Records from a dataset

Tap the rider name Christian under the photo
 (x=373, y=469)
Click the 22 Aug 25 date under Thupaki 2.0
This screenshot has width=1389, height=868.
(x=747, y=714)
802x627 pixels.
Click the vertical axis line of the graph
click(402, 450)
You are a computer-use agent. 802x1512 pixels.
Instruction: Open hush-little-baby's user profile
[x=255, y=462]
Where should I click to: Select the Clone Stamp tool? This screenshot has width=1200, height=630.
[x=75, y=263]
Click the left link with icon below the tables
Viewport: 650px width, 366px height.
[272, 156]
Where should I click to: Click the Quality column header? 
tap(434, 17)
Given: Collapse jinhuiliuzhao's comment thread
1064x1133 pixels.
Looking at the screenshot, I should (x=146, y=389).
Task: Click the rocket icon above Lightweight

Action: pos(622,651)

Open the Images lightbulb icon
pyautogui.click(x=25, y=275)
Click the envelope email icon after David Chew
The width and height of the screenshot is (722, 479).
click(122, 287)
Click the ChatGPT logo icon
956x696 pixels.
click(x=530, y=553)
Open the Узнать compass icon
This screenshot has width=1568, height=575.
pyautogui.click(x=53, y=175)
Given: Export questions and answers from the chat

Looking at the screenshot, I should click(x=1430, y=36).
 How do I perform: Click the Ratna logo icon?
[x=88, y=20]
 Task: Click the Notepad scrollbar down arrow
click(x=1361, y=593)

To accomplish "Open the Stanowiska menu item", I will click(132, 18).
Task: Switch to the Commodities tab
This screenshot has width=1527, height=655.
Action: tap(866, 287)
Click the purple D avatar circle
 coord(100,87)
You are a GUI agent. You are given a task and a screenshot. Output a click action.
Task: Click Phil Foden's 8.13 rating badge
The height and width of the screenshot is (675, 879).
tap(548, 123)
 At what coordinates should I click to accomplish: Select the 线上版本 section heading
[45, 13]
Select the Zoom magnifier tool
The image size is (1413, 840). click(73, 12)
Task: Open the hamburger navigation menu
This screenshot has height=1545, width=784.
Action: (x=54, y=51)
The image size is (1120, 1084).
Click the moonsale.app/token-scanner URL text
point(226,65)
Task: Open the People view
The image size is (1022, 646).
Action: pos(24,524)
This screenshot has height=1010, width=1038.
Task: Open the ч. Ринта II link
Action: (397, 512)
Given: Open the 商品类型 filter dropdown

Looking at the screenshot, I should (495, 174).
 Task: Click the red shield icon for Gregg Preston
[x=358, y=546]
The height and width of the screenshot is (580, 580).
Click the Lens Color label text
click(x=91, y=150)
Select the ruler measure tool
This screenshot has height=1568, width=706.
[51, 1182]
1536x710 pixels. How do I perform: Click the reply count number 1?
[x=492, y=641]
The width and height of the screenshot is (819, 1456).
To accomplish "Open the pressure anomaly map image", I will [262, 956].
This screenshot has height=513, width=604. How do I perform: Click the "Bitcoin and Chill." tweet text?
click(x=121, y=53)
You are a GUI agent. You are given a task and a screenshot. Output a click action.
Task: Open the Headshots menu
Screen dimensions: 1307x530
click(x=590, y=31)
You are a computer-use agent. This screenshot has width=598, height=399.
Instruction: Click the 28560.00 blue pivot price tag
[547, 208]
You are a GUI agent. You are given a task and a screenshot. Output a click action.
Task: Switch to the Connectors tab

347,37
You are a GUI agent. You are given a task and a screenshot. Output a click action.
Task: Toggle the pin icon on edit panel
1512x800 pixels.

- _WHAT THE EXERCISE ASKS_
The first line of the records begins the span, and the line containing "Open the Узнать compass icon" ends it. Reproduce that span exactly, both ends included.

- _OUTPUT FOR THIS EXERCISE_
Tap the rider name Christian under the photo
 (x=373, y=469)
Click the 22 Aug 25 date under Thupaki 2.0
This screenshot has width=1389, height=868.
(x=747, y=714)
802x627 pixels.
Click the vertical axis line of the graph
click(402, 450)
You are a computer-use agent. 802x1512 pixels.
Instruction: Open hush-little-baby's user profile
[x=255, y=462]
Where should I click to: Select the Clone Stamp tool? This screenshot has width=1200, height=630.
[x=75, y=263]
Click the left link with icon below the tables
Viewport: 650px width, 366px height.
[272, 156]
Where should I click to: Click the Quality column header? 
tap(434, 17)
Given: Collapse jinhuiliuzhao's comment thread
1064x1133 pixels.
Looking at the screenshot, I should (x=146, y=389).
Task: Click the rocket icon above Lightweight

Action: pos(622,651)

Open the Images lightbulb icon
pyautogui.click(x=25, y=275)
Click the envelope email icon after David Chew
The width and height of the screenshot is (722, 479).
click(122, 287)
Click the ChatGPT logo icon
956x696 pixels.
click(x=530, y=553)
Open the Узнать compass icon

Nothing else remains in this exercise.